Avoid when task requires deep expertise you can't validate, involves sensitive decisions, or when learning process is more valuable than speed of completion.

Learning Path

  1. 1Familiarize yourself with skill capabilities and limitations
  2. 2Start with low-risk, non-critical tasks
  3. 3Progress to more complex and valuable use cases
  4. 4Build expertise through regular use and experimentation

Discussion

Product Hunt–style comments (not star reviews)
  • No comments yet — start the thread.
general reviews

Ratings

4.856 reviews
  • Isabella Ghosh· Dec 28, 2024

    Useful defaults in compose-ui — fewer surprises than typical one-off scripts, and it plays nicely with `npx skills` flows.

  • Soo Desai· Dec 24, 2024

    We added compose-ui from the explainx registry; install was straightforward and the SKILL.md answered most questions upfront.

  • Mia Sharma· Dec 24, 2024

    Keeps context tight: compose-ui is the kind of skill you can hand to a new teammate without a long onboarding doc.

  • Benjamin Srinivasan· Dec 20, 2024

    I recommend compose-ui for anyone iterating fast on agent tooling; clear intent and a small, reviewable surface area.

  • Chinedu Srinivasan· Dec 12, 2024

    compose-ui is among the better-maintained entries we tried; worth keeping pinned for repeat workflows.

  • Chaitanya Patil· Dec 8, 2024

    compose-ui has been reliable in day-to-day use.

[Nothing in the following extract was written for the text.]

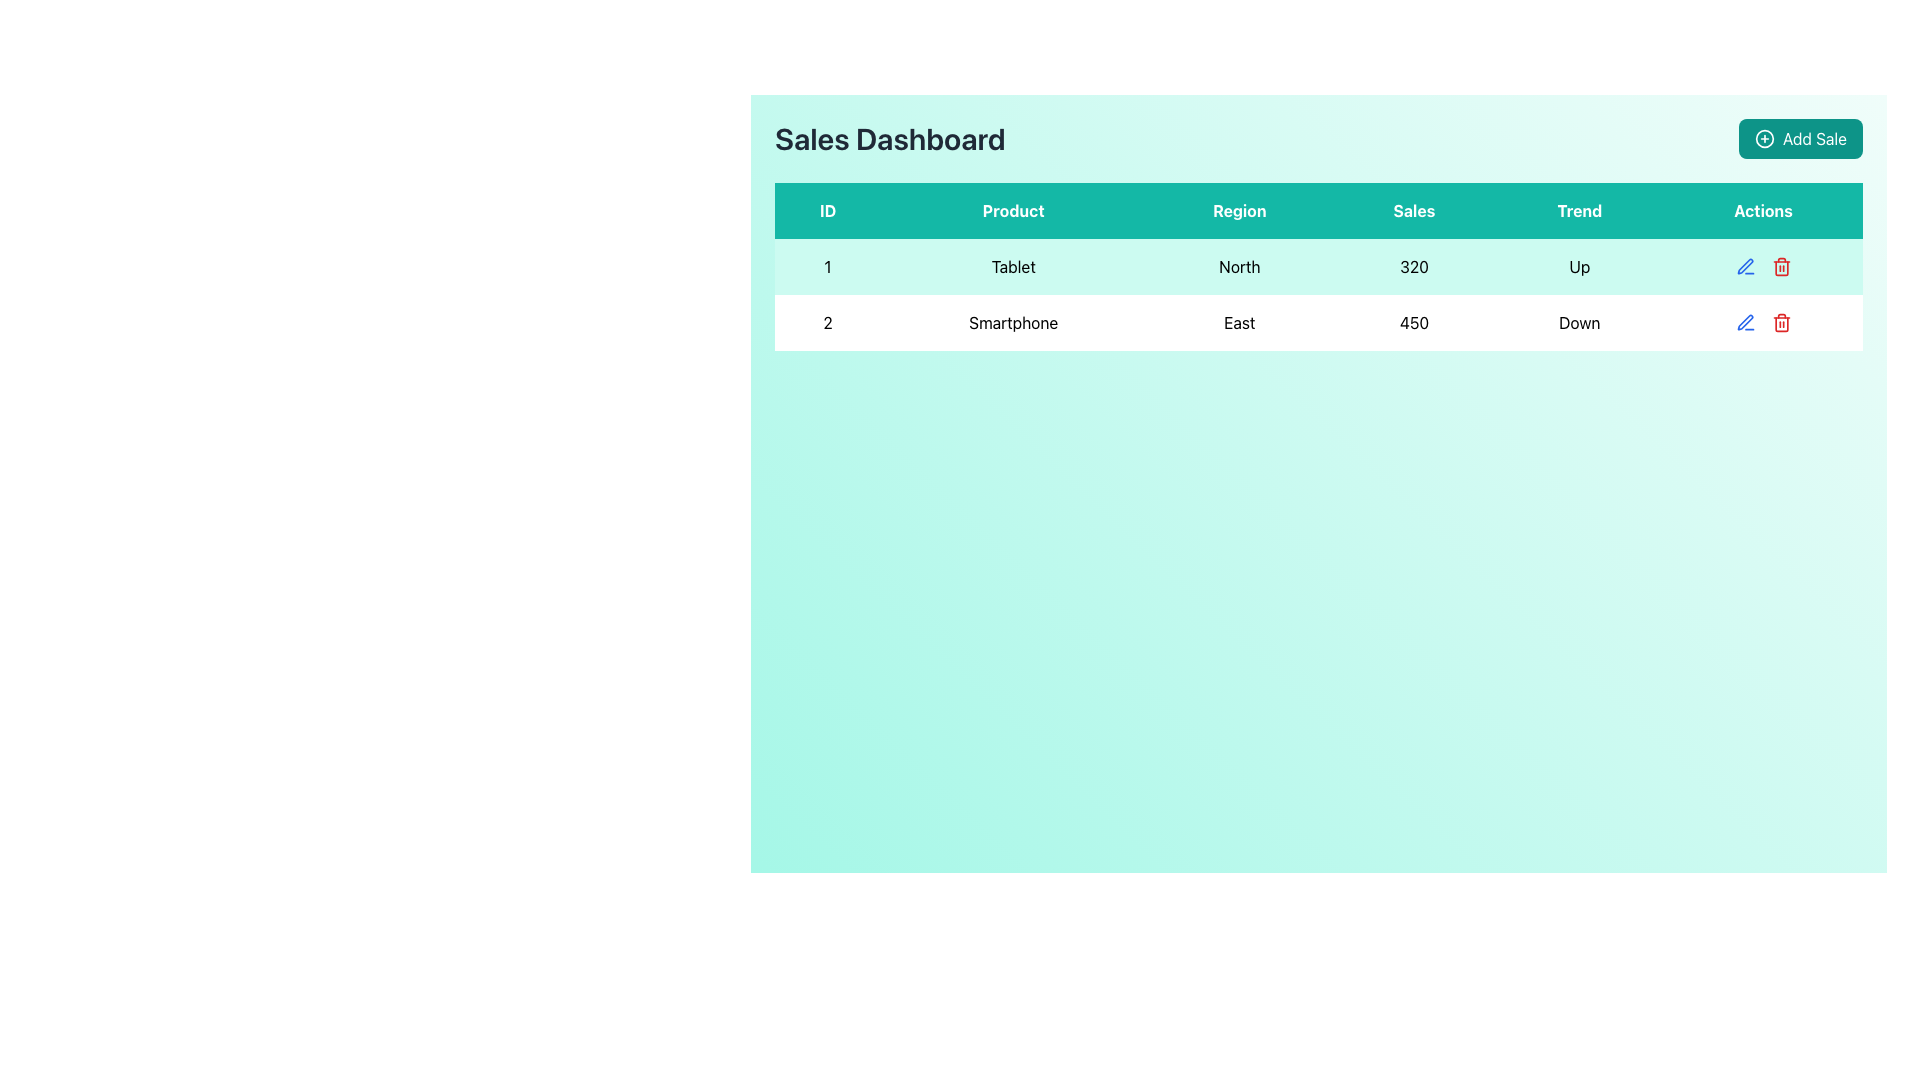  What do you see at coordinates (1744, 321) in the screenshot?
I see `the edit icon in the 'Actions' column of the table associated with the 'Smartphone' entry` at bounding box center [1744, 321].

Documentation quality is above average for community skills.

  • Piyush G· Nov 27, 2024

    Keeps context tight: compose-ui is the kind of skill you can hand to a new teammate without a long onboarding doc.

  • Mia Iyer· Nov 19, 2024

    compose-ui is among the better-maintained entries we tried; worth keeping pinned for repeat workflows.

  • Hana Sanchez· Nov 15, 2024

    compose-ui fits our agent workflows well — practical, well scoped, and easy to wire into existing repos.

  • Arjun Brown· Nov 3, 2024

    Useful defaults in compose-ui — fewer surprises than typical one-off scripts, and it plays nicely with `npx skills` flows.